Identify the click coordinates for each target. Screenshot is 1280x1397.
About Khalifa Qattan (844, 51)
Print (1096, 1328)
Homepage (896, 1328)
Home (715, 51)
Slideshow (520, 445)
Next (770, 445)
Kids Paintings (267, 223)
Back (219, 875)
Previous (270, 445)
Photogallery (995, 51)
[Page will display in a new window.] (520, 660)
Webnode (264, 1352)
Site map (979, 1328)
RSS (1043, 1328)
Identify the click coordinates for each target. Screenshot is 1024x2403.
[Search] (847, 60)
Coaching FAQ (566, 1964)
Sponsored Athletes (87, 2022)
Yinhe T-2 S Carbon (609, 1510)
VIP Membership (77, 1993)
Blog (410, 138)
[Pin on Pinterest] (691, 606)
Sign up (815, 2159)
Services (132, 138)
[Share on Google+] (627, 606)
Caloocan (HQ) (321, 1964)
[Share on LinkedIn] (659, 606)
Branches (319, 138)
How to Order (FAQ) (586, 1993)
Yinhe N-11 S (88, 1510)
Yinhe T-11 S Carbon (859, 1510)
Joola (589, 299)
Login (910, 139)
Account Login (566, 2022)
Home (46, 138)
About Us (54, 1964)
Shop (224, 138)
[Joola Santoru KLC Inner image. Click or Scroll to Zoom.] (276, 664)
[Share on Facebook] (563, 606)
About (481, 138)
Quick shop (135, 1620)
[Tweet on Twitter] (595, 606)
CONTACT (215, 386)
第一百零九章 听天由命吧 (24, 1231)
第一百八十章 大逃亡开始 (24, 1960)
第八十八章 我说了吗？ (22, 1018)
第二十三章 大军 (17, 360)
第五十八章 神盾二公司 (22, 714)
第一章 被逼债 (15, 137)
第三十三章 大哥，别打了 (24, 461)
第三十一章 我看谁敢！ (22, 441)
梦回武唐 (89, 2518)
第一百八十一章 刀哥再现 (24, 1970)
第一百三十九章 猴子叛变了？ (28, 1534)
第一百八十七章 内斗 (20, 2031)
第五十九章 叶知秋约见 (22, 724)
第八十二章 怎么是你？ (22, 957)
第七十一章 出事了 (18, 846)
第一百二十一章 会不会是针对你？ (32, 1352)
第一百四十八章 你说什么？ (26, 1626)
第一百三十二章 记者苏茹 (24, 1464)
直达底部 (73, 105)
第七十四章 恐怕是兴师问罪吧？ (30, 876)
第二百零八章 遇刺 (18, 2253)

- [WHAT IS REQUIRED]: Only the lines above from the line with "About Khalifa Qattan (844, 51)" to the line with "CONTACT (215, 386)", those two lines included, should be reproduced exactly.

- [FINISHED TASK]:
About Khalifa Qattan (844, 51)
Print (1096, 1328)
Homepage (896, 1328)
Home (715, 51)
Slideshow (520, 445)
Next (770, 445)
Kids Paintings (267, 223)
Back (219, 875)
Previous (270, 445)
Photogallery (995, 51)
[Page will display in a new window.] (520, 660)
Webnode (264, 1352)
Site map (979, 1328)
RSS (1043, 1328)
Identify the click coordinates for each target. Screenshot is 1024x2403.
[Search] (847, 60)
Coaching FAQ (566, 1964)
Sponsored Athletes (87, 2022)
Yinhe T-2 S Carbon (609, 1510)
VIP Membership (77, 1993)
Blog (410, 138)
[Pin on Pinterest] (691, 606)
Sign up (815, 2159)
Services (132, 138)
[Share on Google+] (627, 606)
Caloocan (HQ) (321, 1964)
[Share on LinkedIn] (659, 606)
Branches (319, 138)
How to Order (FAQ) (586, 1993)
Yinhe N-11 S (88, 1510)
Yinhe T-11 S Carbon (859, 1510)
Joola (589, 299)
Login (910, 139)
Account Login (566, 2022)
Home (46, 138)
About Us (54, 1964)
Shop (224, 138)
[Joola Santoru KLC Inner image. Click or Scroll to Zoom.] (276, 664)
[Share on Facebook] (563, 606)
About (481, 138)
Quick shop (135, 1620)
[Tweet on Twitter] (595, 606)
CONTACT (215, 386)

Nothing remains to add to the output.